The thing I DO agree with is more education. There are a LOT of accidents involving guns that is the result of stupidity in handling the firearm. The problem I see is lack of education and respect for the weapon itself.

The rest of it, well there are deeper issues here than guns. What in society... In the minds of these citizens that commit horrible acts of violence, what causes them to do these things? THAT is the real issue we should be focusing on. The gun is just a tool. The person has to have the motivation and desire to pull that trigger or that gun is just as dangerous as a kitchen knife sitting on a counter or a lamp on a table


----------



## jezr74 (Mar 16, 2013)

It's about guns though right? People being shot and killed by them. Its the person behind it, shooting the gun as well. That's why "they" make it about guns.

No one seems to be as concerned about baseball bats or knives. Otherwise they would be addressing the core issue your talking about in reference to all weapons right?

Sent from my Nexus 7 using Tapatalk HD


----------



## Big Don (Mar 16, 2013)

FearlessFreep said:


> What's the difference, really, between 'carrying a gun' and 'knowing a martial art'


Effective range


----------



## arnisador (Mar 16, 2013)

Drasken said:


> Still the issue isn't really about guns. I mean, they make it about guns, but it solves none of the core issues.
> If you want to kill someone, for any reason, you'll do it or at least attempt it. If you can't use a gun, you'll use something else.
> 
> Same with suicide. If you are going to kill yourself you will find a way. My father's friend recently killed himself with a gun. But if he didn't have that available he likely would have found another way.

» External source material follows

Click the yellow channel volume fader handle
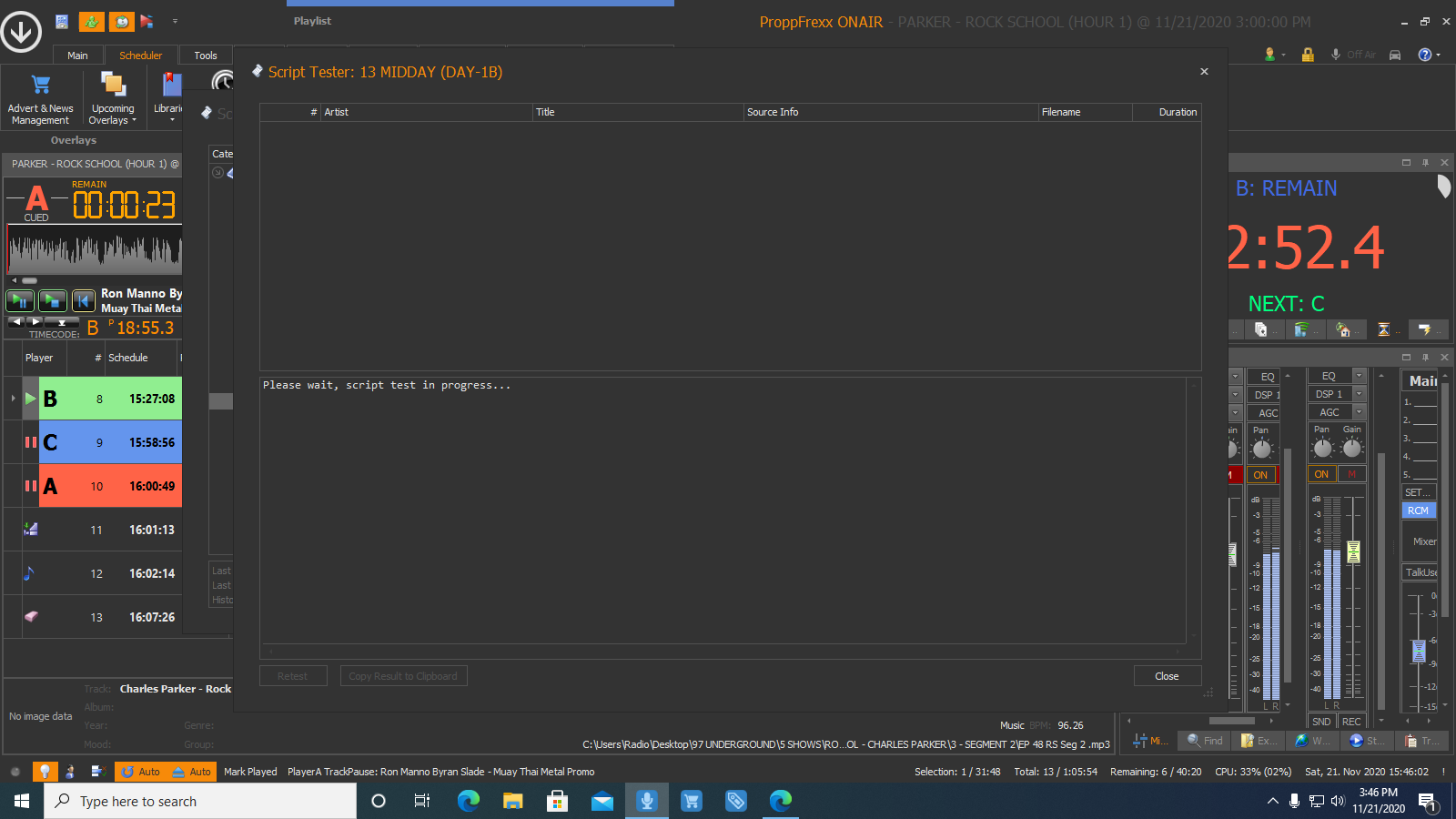The width and height of the screenshot is (1456, 819). 1353,551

No, that's all false. The data is absolutely clear. Many murders are impulse murders. Domestic violence is a good example. No gun, much lower chance of death. It's similar with suicide when a gun is in the house. They may well find another way but the success rate of non-gun suicides is much, much lower, and by far most people who attempt suicide unsuccessfully do not try again. It's true that if you really want to kill yourself you'll find another way, but most other ways will involve a plan that will result in some people not completing the act and then being of a different frame of mind later--but the gun enables an impulsive act. Unequivocally, for many of the same reasons a gun improves the odds for self-defense, it increases the chance of fatalities in suicides. Take a look at the statistics on this.


----------



## Sukerkin (Mar 17, 2013)

When we have talked about this (a lot ) over the past few months, I have argued against *Arni*'s point on the use of firearms in suicide.  I was (and to an extent still am) uncertain as to the rigour and veracity of the statistics used but I have become convinced that the ability to irrevocably act on a sudden impulse does mean that suicide with a firearm, where available, does increase the risk of successfully taking your own life.

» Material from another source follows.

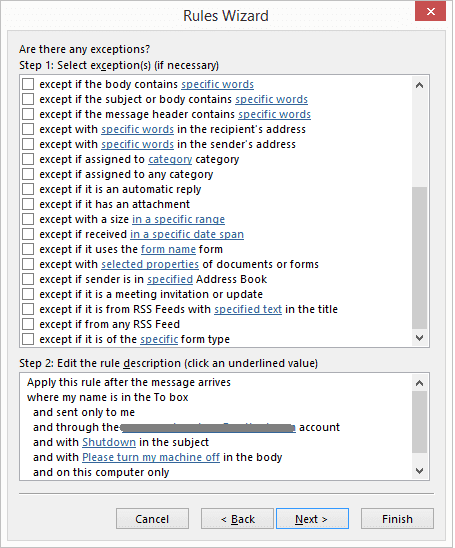
Task: Click the exceptions list scroll-down arrow
Action: (419, 338)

I still maintain that that fact does not justify fundamental changes to the founding legislation of America, which is what has been on the governmental table.  For me, the whole farrago almost smells a little of a political smokescreen laid down to get everyone hot and bothered about something other than the bad state the country (and indeed the whole world) is in.  Keep an eye out for other legislation being sneaked in under the radar.


----------



## Big Don (Mar 17, 2013)

Sukerkin said:


> When we have talked about this (a lot ) over the past few months, I have argued against *Arni*'s point on the use of firearms in suicide.  I was (and to an extent still am) uncertain as to the rigour and veracity of the statistics used but I have become convinced that the ability to irrevocably act on a sudden impulse does mean that suicide with a firearm, where available, does increase the risk of successfully taking your own life.


 He has been wrong about so many other facets of this debate, I just naturally assume him to be wrong on that too.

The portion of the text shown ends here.